La candidata Keiko Fujimori se ha impuesto en la primera vuelta con una gran demostración de poder. El comando de 40% de la votación, el predominio territorial en el norte y centro del país y una eventual mayoría en el Congreso lo demuestran. Pero la legitimidad consecuente no parece suficiente para ejercer la presidencia de la República.


Menos si ésta se define por la calidad del liderazgo político y la ponderación con que se cohesione la identidad nacional y no sólo por la capacidad de imponer un determinado orden. Aquellas calidades son las que corresponden a la Jefatura del Estado y a la representación de la Nación que, por tradición constitucional, corresponden al Presidente.


Es verdad que pocas veces en el Perú estas calidades han sido expresadas por nuestros gobernantes. Pero también es cierto que escasas veces en nuestra historia la identidad de un candidato ha estado tan ligada, por lazos familiares y participación gubernamental, a la de un ex -gobernante que cursa carcelería por corrupción y violación sistemática de la ley.


En un mundo ideal esta lamentable situación debió haber inducido a la candidata Fujimori a resistirse a postular al más alto cargo público y a preferir aliviar responsabilidades que compartió con su antecesor y a evitar mayor confrontación social.


Pero la señora Fujimori ha insistido. Y la tolerancia democrática le ha permitido instalar nuevamente a la ciudadanía en un escenario de desgarro, riesgo político e inestabilidad potencial.

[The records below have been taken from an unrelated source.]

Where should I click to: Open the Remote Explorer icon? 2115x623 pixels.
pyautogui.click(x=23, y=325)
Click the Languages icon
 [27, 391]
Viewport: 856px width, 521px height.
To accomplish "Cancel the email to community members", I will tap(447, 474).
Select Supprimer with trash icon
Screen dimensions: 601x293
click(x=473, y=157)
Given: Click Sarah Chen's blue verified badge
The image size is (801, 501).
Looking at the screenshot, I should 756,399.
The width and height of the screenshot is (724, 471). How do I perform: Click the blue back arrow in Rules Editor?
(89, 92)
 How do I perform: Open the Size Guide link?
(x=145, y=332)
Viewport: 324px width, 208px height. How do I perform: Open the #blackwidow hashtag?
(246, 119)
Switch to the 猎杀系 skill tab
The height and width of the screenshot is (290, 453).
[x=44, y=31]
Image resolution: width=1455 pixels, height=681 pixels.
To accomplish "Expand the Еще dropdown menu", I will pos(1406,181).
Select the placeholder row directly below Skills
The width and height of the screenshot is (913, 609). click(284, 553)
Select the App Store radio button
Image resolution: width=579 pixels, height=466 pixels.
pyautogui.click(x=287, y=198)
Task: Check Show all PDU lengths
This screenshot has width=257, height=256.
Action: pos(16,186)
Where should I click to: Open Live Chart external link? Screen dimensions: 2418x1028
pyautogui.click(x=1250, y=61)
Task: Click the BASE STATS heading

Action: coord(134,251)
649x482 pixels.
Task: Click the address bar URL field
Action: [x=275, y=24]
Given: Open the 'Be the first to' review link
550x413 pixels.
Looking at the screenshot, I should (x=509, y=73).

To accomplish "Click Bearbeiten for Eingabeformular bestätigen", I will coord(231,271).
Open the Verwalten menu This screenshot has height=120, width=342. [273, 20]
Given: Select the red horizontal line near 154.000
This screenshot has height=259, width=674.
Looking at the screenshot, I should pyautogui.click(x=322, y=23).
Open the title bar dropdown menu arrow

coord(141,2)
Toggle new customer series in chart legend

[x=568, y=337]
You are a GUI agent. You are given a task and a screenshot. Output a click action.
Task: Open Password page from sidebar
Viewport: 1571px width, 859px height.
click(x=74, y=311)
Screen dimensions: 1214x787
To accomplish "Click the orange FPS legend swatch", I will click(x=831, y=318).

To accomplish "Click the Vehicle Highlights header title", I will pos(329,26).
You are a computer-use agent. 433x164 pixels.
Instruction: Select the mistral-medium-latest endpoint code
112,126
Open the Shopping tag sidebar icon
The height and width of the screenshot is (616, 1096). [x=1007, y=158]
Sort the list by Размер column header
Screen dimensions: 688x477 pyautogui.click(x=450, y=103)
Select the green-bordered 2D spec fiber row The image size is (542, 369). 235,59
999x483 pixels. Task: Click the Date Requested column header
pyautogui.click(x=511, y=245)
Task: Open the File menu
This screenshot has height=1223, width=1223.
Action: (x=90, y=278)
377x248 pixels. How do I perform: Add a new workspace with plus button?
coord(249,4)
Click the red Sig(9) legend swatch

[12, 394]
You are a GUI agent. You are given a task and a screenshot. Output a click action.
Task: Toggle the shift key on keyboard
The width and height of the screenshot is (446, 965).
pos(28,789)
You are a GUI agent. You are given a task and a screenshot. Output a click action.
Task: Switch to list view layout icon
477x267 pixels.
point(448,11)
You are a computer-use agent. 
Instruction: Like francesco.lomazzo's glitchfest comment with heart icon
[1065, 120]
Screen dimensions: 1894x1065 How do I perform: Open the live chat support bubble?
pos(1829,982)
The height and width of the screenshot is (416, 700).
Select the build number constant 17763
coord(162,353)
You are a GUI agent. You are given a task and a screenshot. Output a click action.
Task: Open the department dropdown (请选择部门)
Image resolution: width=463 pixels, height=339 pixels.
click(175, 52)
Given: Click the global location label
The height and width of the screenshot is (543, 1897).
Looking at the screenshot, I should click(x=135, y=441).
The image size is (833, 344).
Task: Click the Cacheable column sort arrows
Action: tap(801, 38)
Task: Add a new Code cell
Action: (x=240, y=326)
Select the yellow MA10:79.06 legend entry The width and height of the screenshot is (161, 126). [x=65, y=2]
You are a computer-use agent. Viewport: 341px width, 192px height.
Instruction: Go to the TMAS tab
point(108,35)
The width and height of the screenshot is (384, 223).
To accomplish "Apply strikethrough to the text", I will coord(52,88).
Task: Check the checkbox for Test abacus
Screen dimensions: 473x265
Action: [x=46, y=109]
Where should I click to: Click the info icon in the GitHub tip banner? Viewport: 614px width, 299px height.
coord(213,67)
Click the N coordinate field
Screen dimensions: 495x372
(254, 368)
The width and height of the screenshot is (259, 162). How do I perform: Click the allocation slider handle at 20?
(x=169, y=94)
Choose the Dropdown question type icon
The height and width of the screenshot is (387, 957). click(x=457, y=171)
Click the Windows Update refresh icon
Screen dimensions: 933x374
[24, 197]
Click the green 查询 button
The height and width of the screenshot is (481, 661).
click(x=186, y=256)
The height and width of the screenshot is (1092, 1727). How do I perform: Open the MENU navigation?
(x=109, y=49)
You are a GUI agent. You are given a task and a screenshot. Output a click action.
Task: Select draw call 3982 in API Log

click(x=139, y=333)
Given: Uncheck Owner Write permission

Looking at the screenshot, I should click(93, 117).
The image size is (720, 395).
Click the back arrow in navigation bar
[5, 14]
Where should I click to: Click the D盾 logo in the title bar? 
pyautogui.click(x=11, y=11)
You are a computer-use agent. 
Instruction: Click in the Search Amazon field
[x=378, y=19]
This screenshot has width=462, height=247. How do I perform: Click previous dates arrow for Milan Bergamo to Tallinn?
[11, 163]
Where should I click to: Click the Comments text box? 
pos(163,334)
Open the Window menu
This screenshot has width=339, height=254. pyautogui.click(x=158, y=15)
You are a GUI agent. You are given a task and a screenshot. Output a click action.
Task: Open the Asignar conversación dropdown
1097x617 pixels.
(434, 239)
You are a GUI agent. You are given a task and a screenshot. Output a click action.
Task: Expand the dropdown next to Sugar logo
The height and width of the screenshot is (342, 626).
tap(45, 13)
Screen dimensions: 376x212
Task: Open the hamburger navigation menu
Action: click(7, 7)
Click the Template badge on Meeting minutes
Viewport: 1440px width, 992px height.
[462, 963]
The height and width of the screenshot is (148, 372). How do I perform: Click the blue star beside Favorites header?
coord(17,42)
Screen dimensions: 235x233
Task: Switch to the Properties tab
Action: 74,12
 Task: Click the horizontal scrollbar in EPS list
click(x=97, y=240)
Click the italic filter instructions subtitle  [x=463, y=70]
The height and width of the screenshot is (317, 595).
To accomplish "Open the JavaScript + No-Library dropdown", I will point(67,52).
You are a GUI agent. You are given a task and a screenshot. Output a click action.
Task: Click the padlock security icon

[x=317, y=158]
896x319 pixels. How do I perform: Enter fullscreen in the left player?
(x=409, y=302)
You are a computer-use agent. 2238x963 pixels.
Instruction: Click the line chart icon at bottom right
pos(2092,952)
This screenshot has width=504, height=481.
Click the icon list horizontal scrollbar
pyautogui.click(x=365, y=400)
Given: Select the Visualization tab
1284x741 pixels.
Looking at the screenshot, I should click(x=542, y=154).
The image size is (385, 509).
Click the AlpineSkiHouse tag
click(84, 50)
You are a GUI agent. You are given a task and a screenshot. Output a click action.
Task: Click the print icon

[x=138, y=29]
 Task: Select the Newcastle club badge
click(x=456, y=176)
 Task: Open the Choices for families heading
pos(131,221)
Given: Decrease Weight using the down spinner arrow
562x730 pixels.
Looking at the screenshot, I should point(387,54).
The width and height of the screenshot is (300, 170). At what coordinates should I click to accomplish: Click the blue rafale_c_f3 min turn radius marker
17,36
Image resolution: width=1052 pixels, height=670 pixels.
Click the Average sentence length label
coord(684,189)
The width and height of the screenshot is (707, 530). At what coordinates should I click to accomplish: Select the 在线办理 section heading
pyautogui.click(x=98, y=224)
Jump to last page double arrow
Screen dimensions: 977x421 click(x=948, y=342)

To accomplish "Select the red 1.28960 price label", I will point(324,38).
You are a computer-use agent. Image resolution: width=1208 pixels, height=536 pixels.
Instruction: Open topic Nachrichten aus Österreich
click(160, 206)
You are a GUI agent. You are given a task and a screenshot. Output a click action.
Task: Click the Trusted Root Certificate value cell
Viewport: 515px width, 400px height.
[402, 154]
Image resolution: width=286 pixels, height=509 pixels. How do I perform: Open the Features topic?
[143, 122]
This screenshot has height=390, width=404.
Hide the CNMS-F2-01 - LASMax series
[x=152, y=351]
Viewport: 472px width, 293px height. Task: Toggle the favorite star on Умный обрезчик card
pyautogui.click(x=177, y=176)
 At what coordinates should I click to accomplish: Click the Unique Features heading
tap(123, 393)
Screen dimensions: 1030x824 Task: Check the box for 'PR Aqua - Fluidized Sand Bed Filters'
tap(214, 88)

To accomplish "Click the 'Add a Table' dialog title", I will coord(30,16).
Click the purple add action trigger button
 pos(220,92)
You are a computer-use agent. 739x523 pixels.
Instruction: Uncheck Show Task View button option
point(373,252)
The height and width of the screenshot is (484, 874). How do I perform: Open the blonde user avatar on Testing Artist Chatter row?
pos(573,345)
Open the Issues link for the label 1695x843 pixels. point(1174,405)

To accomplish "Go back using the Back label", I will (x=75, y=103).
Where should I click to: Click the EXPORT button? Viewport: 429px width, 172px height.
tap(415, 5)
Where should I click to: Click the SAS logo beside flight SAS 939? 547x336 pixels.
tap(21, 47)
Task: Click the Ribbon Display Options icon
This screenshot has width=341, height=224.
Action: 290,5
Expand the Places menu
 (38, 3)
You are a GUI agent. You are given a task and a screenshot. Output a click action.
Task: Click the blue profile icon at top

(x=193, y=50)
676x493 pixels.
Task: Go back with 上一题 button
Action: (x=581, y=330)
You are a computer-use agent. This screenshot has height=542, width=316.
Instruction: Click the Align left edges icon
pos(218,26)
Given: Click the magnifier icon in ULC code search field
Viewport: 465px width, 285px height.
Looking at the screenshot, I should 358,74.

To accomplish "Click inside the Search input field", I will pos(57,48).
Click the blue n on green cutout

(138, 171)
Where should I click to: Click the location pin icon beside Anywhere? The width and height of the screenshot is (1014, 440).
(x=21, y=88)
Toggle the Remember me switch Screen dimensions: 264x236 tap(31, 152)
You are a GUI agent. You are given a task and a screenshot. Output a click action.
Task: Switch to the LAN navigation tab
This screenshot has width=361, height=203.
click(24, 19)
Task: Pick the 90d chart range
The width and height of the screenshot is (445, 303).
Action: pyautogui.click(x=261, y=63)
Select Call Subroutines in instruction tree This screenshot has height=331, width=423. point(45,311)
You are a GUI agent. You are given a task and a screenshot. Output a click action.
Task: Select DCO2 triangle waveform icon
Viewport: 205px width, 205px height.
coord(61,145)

Más aún, el costo político que la candidata está dispuesta a trasladar al país es más alto del que pide a la sociedad que sufrague por los delitos, digamos, comunes cometidos por el gobierno en que participó.


En efecto, el precio del olvido, redefinido hoy en pragmatismo político, no incluye los actos de lesa patria cometidos por el ex –presidente que fugó del país, que detentando el cargo buscó someterse a soberanía extranjera, que renunció por fax y procedió de inmediato a intentar ejercer la función pública en Japón. Todo esto para terminar detenido en Chile donde fue interrogado por las autoridades del vecino y ser extraditado de acuerdo al albedrío jurisdiccional de las mismas.


A pesar de su encierro carcelario, el señor Fujimori mantiene la impunidad relativa a estos actos que han comprometido el prestigio del país, degradado la Jefatura del Estado, deteriorado la imagen colectiva y, como vemos hoy, cuestionado la identidad nacional.


Hoy, la señora Fujimori recurre a la voluntad popular, no para devolver al país lo que su antecesor le quitó, sino para ejercer el gobierno como exclusiva aritmética del poder sin importar la mayor fragilidad de gobierno que genera ni la calidad de la inserción externa del Estado cuyos interlocutores se harán al respecto preguntas de difícil respuesta.


Si el país no se merece este destino, la señora Fujimori deberá ser derrotada. Y si el pragmatismo que emerge con ese esfuerzo implica pactos, éstos no pueden llevar al Perú a la complicidad ni a la consolidación de una identidad nacional ya deteriorada.